Die Werbefigur Völler bringt die Verantwortlichen in ein Dilemma. Selbst wenn die Funktionäre um den Vorsitzenden des Gesellschafterausschusses, Werner Wenning, und Geschäftsführer Michael Schade zum Urteil kämen, es wäre Zeit für einen Neustart: Bayer 04 ohne Völler ist schwer vorstellbar. Ein neues markiges Gesicht, das dem Verein Konturen verpasst, ist nicht in Sicht .

Schade ist ein Mann der gewählten Worte. Er spricht lieber über Zusammenhalt, als ihn öffentlichkeitswirksam vorzuleben. Manager Jonas Boldt gilt als Entdecker. Der 35-Jährige schafft es, Spieler von Bayer 04 zu überzeugen. Bei der breiten Masse der Öffentlichkeit klappt das noch nicht. Er steht hinter Völler in der zweiten Reihe und fühlt sich - nach eigener Aussage - dort sehr wohl. Boldt wird die Strahlkraft Völlers nicht erreichen können. Der Weltmeister von 1990 ist zugleich Publikumsliebling und polarisierender Choleriker.

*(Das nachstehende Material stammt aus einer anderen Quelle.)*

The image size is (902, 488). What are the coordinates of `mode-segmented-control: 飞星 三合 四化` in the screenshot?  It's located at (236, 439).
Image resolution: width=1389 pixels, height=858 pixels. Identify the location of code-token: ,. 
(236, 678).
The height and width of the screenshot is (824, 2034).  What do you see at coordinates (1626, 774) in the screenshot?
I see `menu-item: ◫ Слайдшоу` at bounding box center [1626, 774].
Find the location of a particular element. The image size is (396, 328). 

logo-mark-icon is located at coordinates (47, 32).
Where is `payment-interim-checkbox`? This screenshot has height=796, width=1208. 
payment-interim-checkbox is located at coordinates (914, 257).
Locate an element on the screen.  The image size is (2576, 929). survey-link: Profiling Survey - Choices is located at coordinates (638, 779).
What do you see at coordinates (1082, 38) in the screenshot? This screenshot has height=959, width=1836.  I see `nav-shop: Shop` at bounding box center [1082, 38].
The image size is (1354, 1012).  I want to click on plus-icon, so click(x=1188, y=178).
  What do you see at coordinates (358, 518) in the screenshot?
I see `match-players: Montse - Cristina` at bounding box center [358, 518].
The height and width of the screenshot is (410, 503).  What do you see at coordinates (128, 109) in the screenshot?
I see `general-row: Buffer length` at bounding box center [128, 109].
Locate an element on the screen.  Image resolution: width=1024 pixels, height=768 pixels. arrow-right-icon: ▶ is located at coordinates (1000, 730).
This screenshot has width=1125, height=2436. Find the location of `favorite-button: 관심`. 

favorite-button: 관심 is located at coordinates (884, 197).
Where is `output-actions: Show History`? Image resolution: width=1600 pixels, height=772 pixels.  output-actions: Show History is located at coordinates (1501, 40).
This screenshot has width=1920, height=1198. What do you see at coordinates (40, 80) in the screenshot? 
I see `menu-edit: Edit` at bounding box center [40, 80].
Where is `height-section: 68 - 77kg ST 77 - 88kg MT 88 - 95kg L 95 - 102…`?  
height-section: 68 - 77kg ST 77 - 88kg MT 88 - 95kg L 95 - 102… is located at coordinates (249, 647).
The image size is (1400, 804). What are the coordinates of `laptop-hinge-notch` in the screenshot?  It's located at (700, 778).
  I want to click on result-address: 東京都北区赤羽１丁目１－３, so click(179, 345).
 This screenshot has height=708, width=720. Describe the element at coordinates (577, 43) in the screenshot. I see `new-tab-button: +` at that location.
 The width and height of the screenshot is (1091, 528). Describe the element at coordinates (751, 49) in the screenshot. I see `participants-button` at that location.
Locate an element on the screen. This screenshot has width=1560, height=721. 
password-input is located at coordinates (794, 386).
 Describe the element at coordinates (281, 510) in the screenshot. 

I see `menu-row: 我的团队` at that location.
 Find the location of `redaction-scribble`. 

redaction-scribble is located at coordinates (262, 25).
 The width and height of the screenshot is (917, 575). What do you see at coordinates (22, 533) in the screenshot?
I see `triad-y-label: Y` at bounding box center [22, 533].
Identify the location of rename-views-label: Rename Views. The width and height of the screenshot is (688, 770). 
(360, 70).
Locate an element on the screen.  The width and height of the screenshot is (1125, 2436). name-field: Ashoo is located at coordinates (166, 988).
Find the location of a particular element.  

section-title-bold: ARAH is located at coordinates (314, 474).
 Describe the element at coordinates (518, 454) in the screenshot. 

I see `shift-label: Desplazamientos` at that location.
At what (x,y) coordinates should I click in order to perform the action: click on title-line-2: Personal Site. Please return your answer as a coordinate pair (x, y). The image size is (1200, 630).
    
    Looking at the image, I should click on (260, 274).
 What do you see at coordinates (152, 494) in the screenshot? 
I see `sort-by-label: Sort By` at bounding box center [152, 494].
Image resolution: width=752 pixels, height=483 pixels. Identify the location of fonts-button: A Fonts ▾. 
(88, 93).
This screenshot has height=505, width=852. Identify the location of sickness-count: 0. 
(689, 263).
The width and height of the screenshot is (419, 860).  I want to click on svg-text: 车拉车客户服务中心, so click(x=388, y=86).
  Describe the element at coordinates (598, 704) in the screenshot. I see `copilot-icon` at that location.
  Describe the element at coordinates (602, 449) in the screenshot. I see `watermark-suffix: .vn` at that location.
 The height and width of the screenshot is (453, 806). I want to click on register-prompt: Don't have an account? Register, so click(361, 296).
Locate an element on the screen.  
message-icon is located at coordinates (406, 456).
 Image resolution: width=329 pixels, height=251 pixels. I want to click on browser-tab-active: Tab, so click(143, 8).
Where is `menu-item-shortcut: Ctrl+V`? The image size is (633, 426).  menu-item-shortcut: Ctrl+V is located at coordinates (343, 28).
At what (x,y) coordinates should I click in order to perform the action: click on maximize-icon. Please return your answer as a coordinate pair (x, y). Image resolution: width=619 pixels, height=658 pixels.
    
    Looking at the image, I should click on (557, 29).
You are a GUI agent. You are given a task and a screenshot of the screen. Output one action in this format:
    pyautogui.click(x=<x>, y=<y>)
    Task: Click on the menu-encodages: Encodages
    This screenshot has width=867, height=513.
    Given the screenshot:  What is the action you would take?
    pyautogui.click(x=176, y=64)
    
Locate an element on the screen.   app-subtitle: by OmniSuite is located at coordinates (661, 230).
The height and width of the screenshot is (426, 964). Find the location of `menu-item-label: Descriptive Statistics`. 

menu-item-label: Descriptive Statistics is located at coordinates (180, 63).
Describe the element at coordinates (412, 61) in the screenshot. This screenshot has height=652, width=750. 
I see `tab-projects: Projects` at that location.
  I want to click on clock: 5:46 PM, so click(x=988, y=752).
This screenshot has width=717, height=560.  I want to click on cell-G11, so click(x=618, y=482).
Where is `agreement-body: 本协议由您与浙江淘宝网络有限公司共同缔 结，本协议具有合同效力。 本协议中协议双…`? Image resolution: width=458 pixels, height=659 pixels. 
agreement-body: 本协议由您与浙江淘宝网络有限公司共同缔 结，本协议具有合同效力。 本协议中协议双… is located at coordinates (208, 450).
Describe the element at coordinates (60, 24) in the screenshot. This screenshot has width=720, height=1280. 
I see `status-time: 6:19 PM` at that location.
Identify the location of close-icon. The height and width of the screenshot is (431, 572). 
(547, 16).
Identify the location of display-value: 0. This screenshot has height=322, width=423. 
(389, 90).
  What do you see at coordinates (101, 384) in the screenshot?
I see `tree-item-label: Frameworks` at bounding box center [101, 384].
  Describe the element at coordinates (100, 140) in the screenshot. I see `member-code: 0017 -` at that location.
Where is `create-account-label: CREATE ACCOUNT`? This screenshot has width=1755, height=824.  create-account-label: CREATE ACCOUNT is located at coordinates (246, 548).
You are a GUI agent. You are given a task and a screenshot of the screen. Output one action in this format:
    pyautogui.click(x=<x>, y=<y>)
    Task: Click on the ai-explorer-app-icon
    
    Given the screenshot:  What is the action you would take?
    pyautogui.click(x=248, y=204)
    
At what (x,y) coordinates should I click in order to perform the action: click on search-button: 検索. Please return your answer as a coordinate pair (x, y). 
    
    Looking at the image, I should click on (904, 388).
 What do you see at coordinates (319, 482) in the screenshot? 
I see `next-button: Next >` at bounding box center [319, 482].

Beides steigert die Einschaltquote: Wenn Völler spricht, lauscht Fußballdeutschland.

Sein Vertrag läuft bis 2022. Allerdings steht er unter Druck. Im Sommer muss er einen Trainer präsentieren, der Leverkusen zurück in die Erfolgsspur führt. Es wäre der neunte Coach in der zwölfjährigen Ägide des Sportdirektors. Amtsmüde ist Völler nicht. Der Frage von Sport1-Moderator Thomas Helmer, ob er nach all den Jahren nicht etwas anderes machen wolle, antwortete er völlertypisch: "Was ist denn dein Vorschlag? Den Doppelpass moderieren?"